What are the periodic accounting obligations incumbent upon the entity? To whom must those accounts be submitted?
Ordinary accounting is defined in the Articles 957 et seq. CO. The accounts are filed in the annual report (“Geschäftsbericht”). This contains the annual accounts (the financial statements of the individual entity; “Jahresrechnung”), comprising the balance sheet (“Bilanz”), the profit and loss account (“Erfolgsrechnung”) and the notes to the accounts (“Anhang”). The regulations for larger undertakings and corporate groups are reserved.
Following their approval by the competent management body, the annual accounts and consolidated accounts together with the audit reports must either be published in the Swiss Official Gazette of Commerce or sent as an official copy to any person who requests the same within one year of their approval at his or her expense where the undertaking:
- has outstanding debentures; or
- has equity securities listed on a stock market.
Other enterprises must allow creditors who prove a legitimate interest to inspect the annual report and the audit reports.
Is the entity permitted to determine its own financial year?
Is the entity subject to any statutory (external) auditor obligations?
As a general rule, yes. Small Companies Limited by Shares may opt under defined conditions to have no external audit and audit report.

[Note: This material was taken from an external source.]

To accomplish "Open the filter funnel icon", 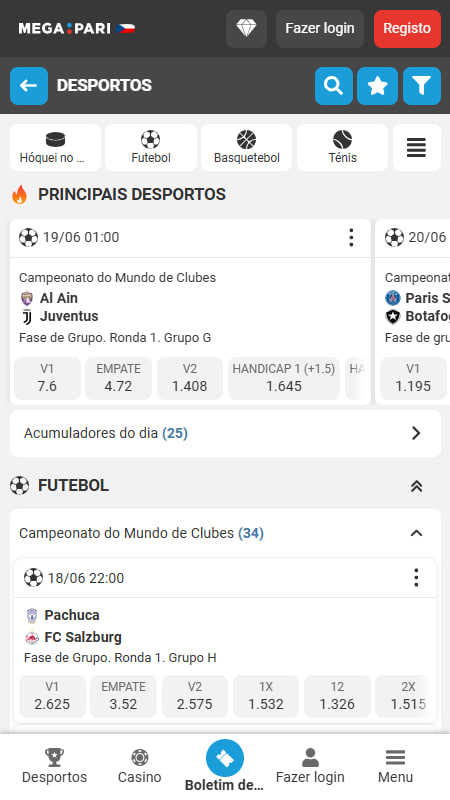I will click(422, 86).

Requirements to appoint other persons (officers, secretary, internal auditor / accountants). If so, what are their functions? Are there any residency requirements?
There are no such requirements. In theory, the board of director needs to appoint a secretary (article 712(1) CO) but this rule is mostly ignored and not enforced.
What is the title designated for ‘ownership interests' (e.g. shares, quota, interests, membership)?
Shares (“ Aktien”), Participation Certificates (“Partizipationsscheine”) and Profit-sharing certificates (“Genussscheine”).
Are different classes of ownership interests possible? If so, what are some examples of different classes?
The shares can be differentiated as follows from a functional point of view:
Shares by transfer type:
- The shares may be either registered shares (“Namenaktien”) or
- bearer shares (“Inhaberaktien”). Due to the FATF’s pressure, bearer shares are only permitted under special circumstances.
Holders of registered shares do not enjoy anonymity. Registered shares are entered in the share register of the company concerned. This means that the company knows the names of its shareholders, their date of birth, their address and the number of shares they have acquired.
In the case of registered shares, there is also the possibility of a restriction on transferability. So-called registered shares with restricted transferability ( “vinkulierte Namenaktien”).
Shares with different voting and other rights:
- Ordinary shares ( “Stammaktien”); ordinary shares, which are designated as such, especially if they are accompanied by preference or shares with privileged voting rights.
- Preference shares ( “Vorzugsaktien” ); shares that include privileges granted by the Articles of Association, such as special dividend or subscription rights.
- Shares with privileged voting rights (“ Stimmrechtsaktien”); shares with a lower nominal value but equal voting power.
What documentation is required for the transfer of ownership interests?
While the actual transfer of the share certificate for the bearer share is sufficient to establish the transfer and (new) ownership, an endorsement (“Indossament”) is required for the registered share in addition to the transfer of the certificate. If no certificates are issued, formal assignments are required.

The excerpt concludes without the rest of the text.